Only the lines from the top of the data through the one with "Гарантия (234, 31)" are to be written out, each exactly as it stands.

------------------------------------------------------------

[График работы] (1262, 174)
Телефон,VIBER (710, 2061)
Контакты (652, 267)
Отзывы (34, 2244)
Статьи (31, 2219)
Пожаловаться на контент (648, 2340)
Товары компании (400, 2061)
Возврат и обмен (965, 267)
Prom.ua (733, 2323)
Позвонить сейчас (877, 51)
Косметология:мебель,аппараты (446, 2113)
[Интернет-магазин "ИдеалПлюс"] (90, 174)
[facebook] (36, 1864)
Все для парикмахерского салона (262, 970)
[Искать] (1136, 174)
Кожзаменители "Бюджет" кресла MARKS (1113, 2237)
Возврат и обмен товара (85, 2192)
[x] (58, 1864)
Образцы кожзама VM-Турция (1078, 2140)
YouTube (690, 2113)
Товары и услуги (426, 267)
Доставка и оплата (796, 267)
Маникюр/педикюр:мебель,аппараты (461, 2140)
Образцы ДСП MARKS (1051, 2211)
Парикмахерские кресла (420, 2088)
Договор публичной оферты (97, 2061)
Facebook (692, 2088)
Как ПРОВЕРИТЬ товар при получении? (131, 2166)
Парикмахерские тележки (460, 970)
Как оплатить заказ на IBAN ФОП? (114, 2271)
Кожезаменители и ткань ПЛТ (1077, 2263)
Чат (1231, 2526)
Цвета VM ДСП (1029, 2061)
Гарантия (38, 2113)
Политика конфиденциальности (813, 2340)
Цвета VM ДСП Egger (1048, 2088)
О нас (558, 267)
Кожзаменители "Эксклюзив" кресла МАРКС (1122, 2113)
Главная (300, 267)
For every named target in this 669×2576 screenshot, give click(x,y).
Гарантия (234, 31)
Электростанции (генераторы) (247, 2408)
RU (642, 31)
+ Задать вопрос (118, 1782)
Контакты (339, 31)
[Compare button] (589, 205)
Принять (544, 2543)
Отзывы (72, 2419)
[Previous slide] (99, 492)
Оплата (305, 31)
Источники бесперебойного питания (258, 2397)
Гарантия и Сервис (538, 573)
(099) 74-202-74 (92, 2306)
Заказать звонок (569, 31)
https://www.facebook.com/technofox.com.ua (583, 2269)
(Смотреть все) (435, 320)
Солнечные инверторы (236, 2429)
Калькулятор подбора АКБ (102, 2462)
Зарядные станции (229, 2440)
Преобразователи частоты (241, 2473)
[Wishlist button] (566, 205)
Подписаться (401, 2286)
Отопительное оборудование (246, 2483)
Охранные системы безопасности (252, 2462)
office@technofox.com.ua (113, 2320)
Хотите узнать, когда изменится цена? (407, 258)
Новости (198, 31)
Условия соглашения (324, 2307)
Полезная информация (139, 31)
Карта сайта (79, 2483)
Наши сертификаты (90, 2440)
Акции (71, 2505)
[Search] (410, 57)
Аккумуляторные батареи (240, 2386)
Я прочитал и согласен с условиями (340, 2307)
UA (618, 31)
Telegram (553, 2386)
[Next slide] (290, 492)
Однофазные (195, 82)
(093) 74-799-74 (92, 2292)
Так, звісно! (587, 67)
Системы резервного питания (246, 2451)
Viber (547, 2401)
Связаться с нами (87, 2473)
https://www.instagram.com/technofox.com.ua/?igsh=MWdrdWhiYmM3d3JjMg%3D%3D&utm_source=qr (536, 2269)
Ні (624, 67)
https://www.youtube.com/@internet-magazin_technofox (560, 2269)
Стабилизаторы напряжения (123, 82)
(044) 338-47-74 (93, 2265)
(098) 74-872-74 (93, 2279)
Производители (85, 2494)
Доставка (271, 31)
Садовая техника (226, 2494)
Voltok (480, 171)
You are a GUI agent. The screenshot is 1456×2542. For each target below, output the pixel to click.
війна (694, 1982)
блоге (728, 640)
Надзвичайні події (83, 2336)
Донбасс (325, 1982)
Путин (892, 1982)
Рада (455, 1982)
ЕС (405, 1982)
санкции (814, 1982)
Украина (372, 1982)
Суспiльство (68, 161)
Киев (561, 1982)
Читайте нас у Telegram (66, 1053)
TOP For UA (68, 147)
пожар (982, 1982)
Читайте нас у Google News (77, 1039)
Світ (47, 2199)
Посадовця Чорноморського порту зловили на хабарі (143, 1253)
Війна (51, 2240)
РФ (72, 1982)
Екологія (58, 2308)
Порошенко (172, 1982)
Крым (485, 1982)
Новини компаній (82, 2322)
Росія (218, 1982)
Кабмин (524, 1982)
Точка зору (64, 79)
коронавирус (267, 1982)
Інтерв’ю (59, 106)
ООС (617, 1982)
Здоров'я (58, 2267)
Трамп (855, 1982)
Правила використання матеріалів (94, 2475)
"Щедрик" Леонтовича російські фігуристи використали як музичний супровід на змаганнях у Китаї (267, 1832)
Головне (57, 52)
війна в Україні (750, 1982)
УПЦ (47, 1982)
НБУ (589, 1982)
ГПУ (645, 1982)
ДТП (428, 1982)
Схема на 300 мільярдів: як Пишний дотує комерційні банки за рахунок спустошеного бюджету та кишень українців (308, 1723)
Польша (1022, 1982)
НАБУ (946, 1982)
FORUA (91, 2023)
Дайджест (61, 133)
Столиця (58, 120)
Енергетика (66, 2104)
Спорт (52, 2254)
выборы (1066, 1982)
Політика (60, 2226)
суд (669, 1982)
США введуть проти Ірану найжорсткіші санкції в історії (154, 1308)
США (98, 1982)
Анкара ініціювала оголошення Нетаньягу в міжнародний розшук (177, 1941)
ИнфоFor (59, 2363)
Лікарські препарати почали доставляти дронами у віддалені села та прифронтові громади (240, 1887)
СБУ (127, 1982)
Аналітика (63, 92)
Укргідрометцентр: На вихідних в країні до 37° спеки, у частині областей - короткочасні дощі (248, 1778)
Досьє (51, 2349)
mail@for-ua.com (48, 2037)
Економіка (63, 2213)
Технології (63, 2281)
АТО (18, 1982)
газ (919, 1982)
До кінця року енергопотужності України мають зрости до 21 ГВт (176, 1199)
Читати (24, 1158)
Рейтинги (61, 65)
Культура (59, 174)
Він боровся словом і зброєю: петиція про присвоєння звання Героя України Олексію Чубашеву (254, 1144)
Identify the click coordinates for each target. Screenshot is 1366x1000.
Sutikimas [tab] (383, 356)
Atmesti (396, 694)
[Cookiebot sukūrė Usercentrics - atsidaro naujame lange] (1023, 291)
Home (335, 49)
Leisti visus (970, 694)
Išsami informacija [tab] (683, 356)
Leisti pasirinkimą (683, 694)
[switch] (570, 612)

------------------------------------------------------------

> [ANSWER TO THIS TASK]:
[График работы] (1262, 174)
Телефон,VIBER (710, 2061)
Контакты (652, 267)
Отзывы (34, 2244)
Статьи (31, 2219)
Пожаловаться на контент (648, 2340)
Товары компании (400, 2061)
Возврат и обмен (965, 267)
Prom.ua (733, 2323)
Позвонить сейчас (877, 51)
Косметология:мебель,аппараты (446, 2113)
[Интернет-магазин "ИдеалПлюс"] (90, 174)
[facebook] (36, 1864)
Все для парикмахерского салона (262, 970)
[Искать] (1136, 174)
Кожзаменители "Бюджет" кресла MARKS (1113, 2237)
Возврат и обмен товара (85, 2192)
[x] (58, 1864)
Образцы кожзама VM-Турция (1078, 2140)
YouTube (690, 2113)
Товары и услуги (426, 267)
Доставка и оплата (796, 267)
Маникюр/педикюр:мебель,аппараты (461, 2140)
Образцы ДСП MARKS (1051, 2211)
Парикмахерские кресла (420, 2088)
Договор публичной оферты (97, 2061)
Facebook (692, 2088)
Как ПРОВЕРИТЬ товар при получении? (131, 2166)
Парикмахерские тележки (460, 970)
Как оплатить заказ на IBAN ФОП? (114, 2271)
Кожезаменители и ткань ПЛТ (1077, 2263)
Чат (1231, 2526)
Цвета VM ДСП (1029, 2061)
Гарантия (38, 2113)
Политика конфиденциальности (813, 2340)
Цвета VM ДСП Egger (1048, 2088)
О нас (558, 267)
Кожзаменители "Эксклюзив" кресла МАРКС (1122, 2113)
Главная (300, 267)
For every named target in this 669×2576 screenshot, give click(x,y).
Гарантия (234, 31)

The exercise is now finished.